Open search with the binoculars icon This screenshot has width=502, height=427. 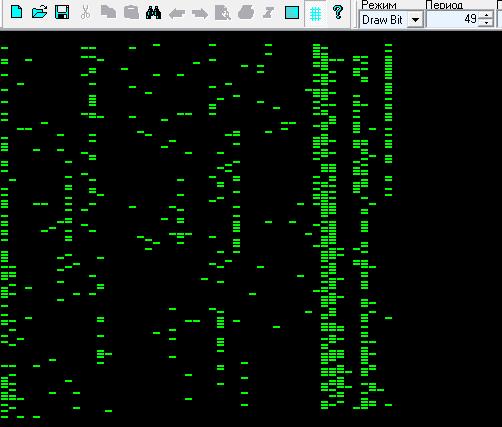click(x=154, y=12)
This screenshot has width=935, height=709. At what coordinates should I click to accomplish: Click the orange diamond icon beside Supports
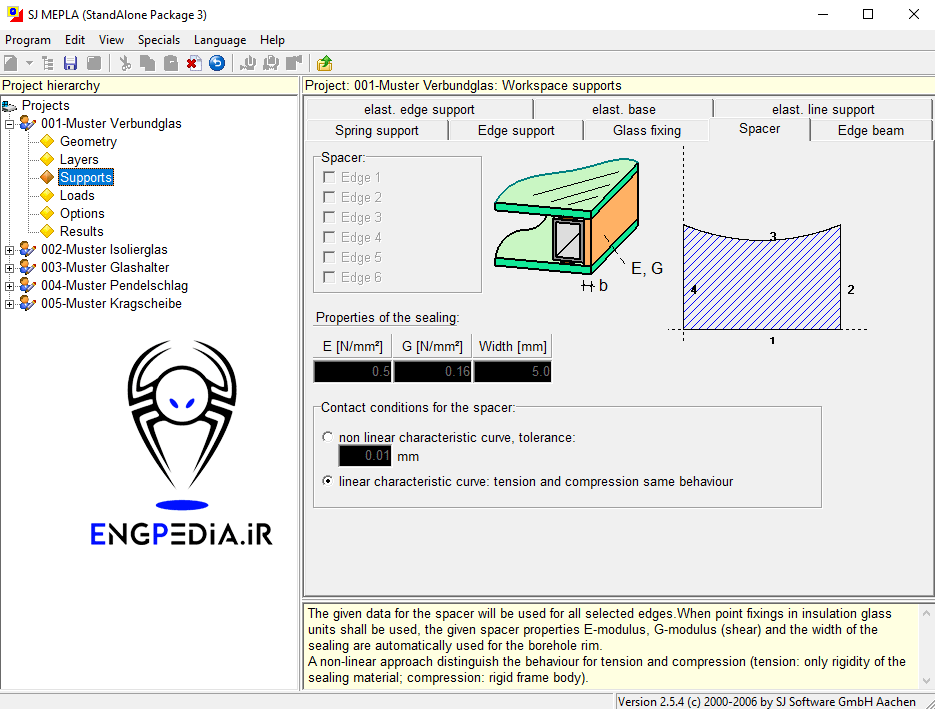click(46, 178)
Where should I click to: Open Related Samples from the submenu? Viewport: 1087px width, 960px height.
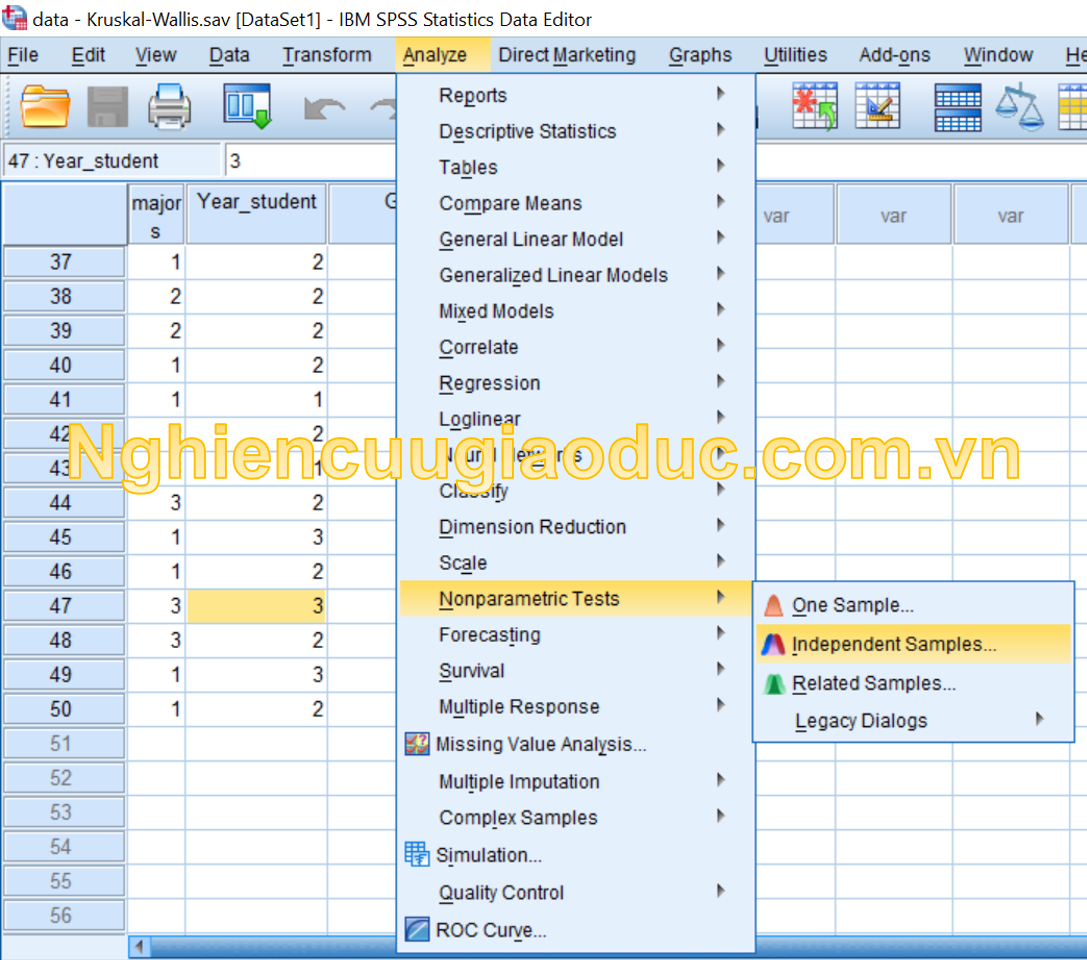(873, 684)
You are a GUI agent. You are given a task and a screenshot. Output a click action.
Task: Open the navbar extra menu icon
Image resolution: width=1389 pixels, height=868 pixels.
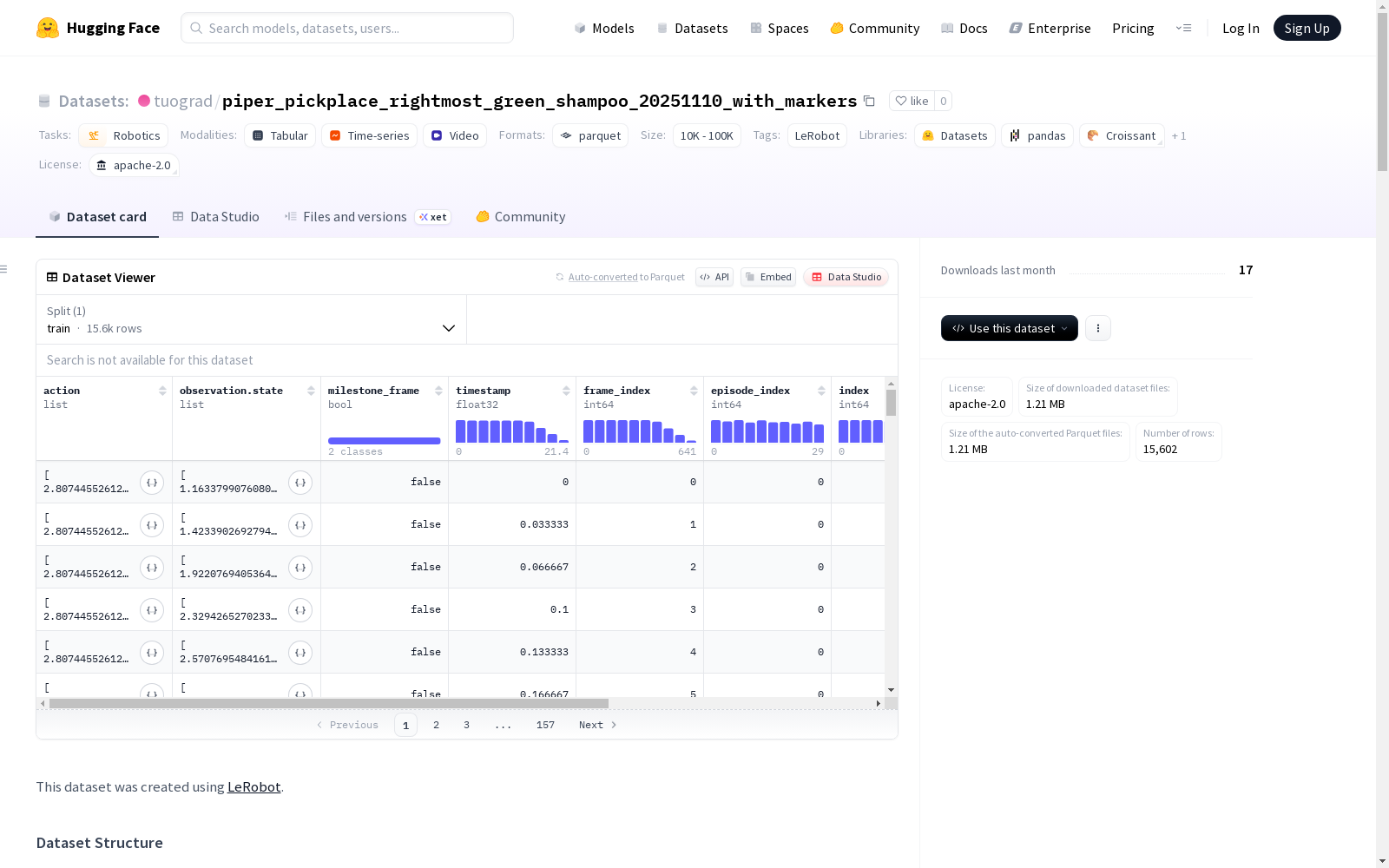pyautogui.click(x=1183, y=28)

+++

Exercise objective
Each line from the one that holds "You are a GUI" through the end of the entries must be returned exactly, while any pictures stay out.

Answer area
You are a GUI agent. You are given a task and a screenshot. Output a click action.
Task: Open the navbar extra menu icon
Image resolution: width=1389 pixels, height=868 pixels.
pyautogui.click(x=1183, y=28)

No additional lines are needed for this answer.